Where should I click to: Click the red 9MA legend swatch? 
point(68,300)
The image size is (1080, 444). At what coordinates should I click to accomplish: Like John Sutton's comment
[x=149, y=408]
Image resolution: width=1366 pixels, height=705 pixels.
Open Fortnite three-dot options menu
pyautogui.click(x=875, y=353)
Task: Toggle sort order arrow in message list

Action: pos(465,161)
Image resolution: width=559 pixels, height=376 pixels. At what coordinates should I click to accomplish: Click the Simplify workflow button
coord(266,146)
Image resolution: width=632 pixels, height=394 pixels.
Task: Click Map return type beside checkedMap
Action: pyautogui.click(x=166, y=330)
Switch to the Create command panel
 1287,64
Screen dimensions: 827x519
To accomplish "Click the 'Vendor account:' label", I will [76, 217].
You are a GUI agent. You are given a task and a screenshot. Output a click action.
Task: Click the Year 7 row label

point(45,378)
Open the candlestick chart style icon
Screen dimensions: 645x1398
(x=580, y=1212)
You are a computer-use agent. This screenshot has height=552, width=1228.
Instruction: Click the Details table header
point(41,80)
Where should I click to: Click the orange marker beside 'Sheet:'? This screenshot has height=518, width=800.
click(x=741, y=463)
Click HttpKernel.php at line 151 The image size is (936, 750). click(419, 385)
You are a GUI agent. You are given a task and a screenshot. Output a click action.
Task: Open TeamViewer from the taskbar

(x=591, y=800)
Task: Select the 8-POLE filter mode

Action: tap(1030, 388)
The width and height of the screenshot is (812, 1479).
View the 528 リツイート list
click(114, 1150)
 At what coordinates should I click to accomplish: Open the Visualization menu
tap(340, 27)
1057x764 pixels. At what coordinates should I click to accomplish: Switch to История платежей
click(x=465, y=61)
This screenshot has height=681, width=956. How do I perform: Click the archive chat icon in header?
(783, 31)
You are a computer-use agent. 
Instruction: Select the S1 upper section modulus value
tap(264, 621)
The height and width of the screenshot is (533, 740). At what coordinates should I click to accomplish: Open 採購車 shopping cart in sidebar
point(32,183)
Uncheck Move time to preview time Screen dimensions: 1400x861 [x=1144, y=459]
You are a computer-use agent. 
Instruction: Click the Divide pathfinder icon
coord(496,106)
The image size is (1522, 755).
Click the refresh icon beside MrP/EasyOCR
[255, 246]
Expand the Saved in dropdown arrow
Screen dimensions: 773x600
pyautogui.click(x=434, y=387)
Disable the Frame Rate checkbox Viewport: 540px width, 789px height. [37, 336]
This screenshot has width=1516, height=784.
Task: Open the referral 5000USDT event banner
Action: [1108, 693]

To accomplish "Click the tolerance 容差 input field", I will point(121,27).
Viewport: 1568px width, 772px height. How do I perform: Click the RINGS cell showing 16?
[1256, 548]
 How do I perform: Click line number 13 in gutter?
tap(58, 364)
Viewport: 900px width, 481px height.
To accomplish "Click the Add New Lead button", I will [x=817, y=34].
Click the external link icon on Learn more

* [Given instruction] Report every line of the material above that contains the string "icon", treating uppercase and lowercase letters as different.

* [Response to this task]
Open the candlestick chart style icon
This screenshot has height=681, width=956. How do I perform: Click the archive chat icon in header?
Instruction: Click the Divide pathfinder icon
Click the refresh icon beside MrP/EasyOCR
Click the external link icon on Learn more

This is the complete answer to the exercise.